Le président américain Donald Trump accentue la pression sur ses alliés et sur la Chine afin qu’ils participent à la sécurisation du trafic d’hydrocarbures dans le détroit d’Ormuz, verrouillé par l’Iran. Cette initiative intervient alors que plusieurs grandes économies mondiales commencent à puiser dans leurs réserves stratégiques pour prévenir un choc pétrolier.
Selon le président américain, les pays qui bénéficient de ce passage maritime stratégique doivent contribuer à garantir sa sécurité. Il souligne notamment que l’Europe et la Chine dépendent fortement du pétrole provenant du Golfe, contrairement aux États-Unis. Washington a par ailleurs annoncé que la marine américaine escorterait prochainement des pétroliers dans la zone.
Dans une interview au Financial Times, Donald Trump a averti qu’une absence de réponse positive pourrait être « très mauvaise pour l’avenir » de l’OTAN. Il a également appelé Pékin à s’impliquer davantage, rappelant qu’une grande partie de ses importations de pétrole transite par ce détroit stratégique. Le président américain a même évoqué la possibilité de reporter une visite officielle prévue en Chine.
Pour l’instant, les réactions des partenaires de Washington restent prudentes. Le Japon, lié par sa Constitution pacifiste, a indiqué qu’il n’envisageait pas d’envoyer des forces militaires dans la zone. L’Australie a également affirmé qu’elle ne déploierait pas de navire dans le détroit.

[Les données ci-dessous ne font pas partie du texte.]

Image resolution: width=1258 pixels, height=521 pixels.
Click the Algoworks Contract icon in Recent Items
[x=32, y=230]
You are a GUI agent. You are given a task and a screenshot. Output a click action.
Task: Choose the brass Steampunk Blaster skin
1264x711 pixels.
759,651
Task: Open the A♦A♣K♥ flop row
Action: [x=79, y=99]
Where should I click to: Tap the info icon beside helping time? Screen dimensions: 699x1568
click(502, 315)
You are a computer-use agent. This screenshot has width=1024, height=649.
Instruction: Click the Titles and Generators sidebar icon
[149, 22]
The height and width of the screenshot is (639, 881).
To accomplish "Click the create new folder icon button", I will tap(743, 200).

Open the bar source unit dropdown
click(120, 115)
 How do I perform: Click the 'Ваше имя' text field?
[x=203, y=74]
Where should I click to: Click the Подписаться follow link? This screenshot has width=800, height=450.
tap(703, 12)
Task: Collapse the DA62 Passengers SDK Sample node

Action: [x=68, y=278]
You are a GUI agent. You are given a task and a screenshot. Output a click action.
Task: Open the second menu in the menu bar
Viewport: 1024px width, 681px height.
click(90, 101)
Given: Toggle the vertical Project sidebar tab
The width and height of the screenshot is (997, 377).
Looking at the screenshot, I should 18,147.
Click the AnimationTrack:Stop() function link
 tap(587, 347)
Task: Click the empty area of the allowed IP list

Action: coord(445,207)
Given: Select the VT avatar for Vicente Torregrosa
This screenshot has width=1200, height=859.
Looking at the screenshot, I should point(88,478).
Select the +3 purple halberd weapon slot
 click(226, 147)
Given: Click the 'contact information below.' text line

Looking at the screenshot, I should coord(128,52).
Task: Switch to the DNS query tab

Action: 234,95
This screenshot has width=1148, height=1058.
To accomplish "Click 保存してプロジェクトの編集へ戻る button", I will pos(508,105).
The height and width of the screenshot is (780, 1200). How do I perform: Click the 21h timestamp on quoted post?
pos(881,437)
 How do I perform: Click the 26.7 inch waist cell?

De son côté, l’Iran a mis en garde les pays qui pourraient répondre à l’appel américain, les exhortant à éviter toute action susceptible d’entraîner une escalade du conflit.
Malgré les tensions, les prix du pétrole semblent se stabiliser autour de 100 dollars le baril après une forte hausse. Les pays membres de l’Agence internationale de l’énergie ont décidé de libérer collectivement 400 millions de barils issus de leurs réserves stratégiques, une mesure inédite dans l’histoire de l’institution.
Sur le terrain, le conflit se poursuit. Au 17ᵉ jour des hostilités, Israël continue ses frappes contre le Liban et la ville de Téhéran, tandis qu’aux Émirats arabes unis l’aéroport de Dubaï a brièvement fermé après l’incendie d’un réservoir de carburant provoqué par une attaque de drone.